やること A:
下のデータ抜粋の行のうち、「Location & Infrastructure (33, 131)」を含む行から最後の行までを全部、両端も入れて、空行は抜いたうえで番号付きリストに書き直してください。

ページ本文:
===============

The Queen's Orchid

バーグドルフ・グッドマンという、五番街に君臨する高級老舗デパートは、ニューヨーク、いや世界の数多くある他のデパートとは「種類」が違う。

 

普通、デパートでは、商品を売っている。

 

もちろん、バーグドルフにも商品は並んでいる。

 

しかし、これは私個人の意見だが、バーグドルフ・グッドマンに売っている商品は、あくまでも、このデパートが醸し出す、「歴史と伝統」「気品」「格調高さ」という、貴族的空気のつけ合わせでしかない。メインディッシュは、まさにここの存在そのものである。

 

同じスカーフでも、他のデパートで買うのと、バーグドルフで買うのとでは、大分意味が違ってくるのではないだろうか。顧客にとっては、バーグドルフという空気の中で買った、という「体験」がとても重要なのである。

 

そして、どのような有名デパートや店舗であっても、どのような最新最強のブランディングをもってしても、手に入れることができないのが、このデパートの、生まれ育ちの良さから来るその空気なのである。

===============

データ抜粋:
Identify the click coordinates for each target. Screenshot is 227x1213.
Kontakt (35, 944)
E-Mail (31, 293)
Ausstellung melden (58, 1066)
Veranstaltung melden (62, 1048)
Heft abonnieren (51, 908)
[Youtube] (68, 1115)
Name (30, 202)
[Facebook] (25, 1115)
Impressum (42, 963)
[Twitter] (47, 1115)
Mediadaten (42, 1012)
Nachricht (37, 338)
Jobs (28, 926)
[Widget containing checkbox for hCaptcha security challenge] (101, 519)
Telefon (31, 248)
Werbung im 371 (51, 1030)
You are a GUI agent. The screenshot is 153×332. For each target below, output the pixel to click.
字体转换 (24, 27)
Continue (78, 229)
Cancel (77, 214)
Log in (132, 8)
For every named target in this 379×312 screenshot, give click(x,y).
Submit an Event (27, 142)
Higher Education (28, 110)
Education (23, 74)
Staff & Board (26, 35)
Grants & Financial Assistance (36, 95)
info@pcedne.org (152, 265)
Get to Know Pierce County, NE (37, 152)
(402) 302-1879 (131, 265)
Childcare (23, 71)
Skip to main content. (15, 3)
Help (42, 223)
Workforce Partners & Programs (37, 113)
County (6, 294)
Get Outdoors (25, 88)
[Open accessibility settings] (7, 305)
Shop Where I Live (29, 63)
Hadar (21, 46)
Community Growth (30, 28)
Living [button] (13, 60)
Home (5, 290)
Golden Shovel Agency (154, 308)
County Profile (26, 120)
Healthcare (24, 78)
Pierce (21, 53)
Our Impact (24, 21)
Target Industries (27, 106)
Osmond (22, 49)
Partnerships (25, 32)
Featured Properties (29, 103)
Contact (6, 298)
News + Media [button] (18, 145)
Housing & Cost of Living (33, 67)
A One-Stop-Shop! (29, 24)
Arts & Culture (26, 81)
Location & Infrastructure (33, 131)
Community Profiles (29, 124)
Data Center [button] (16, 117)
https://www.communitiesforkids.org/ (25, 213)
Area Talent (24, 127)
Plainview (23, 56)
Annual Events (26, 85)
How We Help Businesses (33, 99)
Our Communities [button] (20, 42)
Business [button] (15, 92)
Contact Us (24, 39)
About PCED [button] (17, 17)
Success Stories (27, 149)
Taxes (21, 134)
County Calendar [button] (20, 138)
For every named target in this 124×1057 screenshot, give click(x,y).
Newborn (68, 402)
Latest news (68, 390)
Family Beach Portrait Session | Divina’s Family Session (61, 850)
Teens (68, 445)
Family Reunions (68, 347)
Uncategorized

===============

やること B:
ページ本文の「バーグドルフ・グッドマンとい」から「にここの存在そのものである。」までを全部、一字も変えずに書き写してください。

答え A:
1. Location & Infrastructure (33, 131)
2. Community Profiles (29, 124)
3. Data Center [button] (16, 117)
4. https://www.communitiesforkids.org/ (25, 213)
5. Area Talent (24, 127)
6. Plainview (23, 56)
7. Annual Events (26, 85)
8. How We Help Businesses (33, 99)
9. Our Communities [button] (20, 42)
10. Business [button] (15, 92)
11. Contact Us (24, 39)
12. About PCED [button] (17, 17)
13. Success Stories (27, 149)
14. Taxes (21, 134)
15. County Calendar [button] (20, 138)
16. For every named target in this 124×1057 screenshot, give click(x,y).
17. Newborn (68, 402)
18. Latest news (68, 390)
19. Family Beach Portrait Session | Divina’s Family Session (61, 850)
20. Teens (68, 445)
21. Family Reunions (68, 347)
22. Uncategorized

答え B:
バーグドルフ・グッドマンという、五番街に君臨する高級老舗デパートは、ニューヨーク、いや世界の数多くある他のデパートとは「種類」が違う。

 

普通、デパートでは、商品を売っている。

 

もちろん、バーグドルフにも商品は並んでいる。

 

しかし、これは私個人の意見だが、バーグドルフ・グッドマンに売っている商品は、あくまでも、このデパートが醸し出す、「歴史と伝統」「気品」「格調高さ」という、貴族的空気のつけ合わせでしかない。メインディッシュは、まさにここの存在そのものである。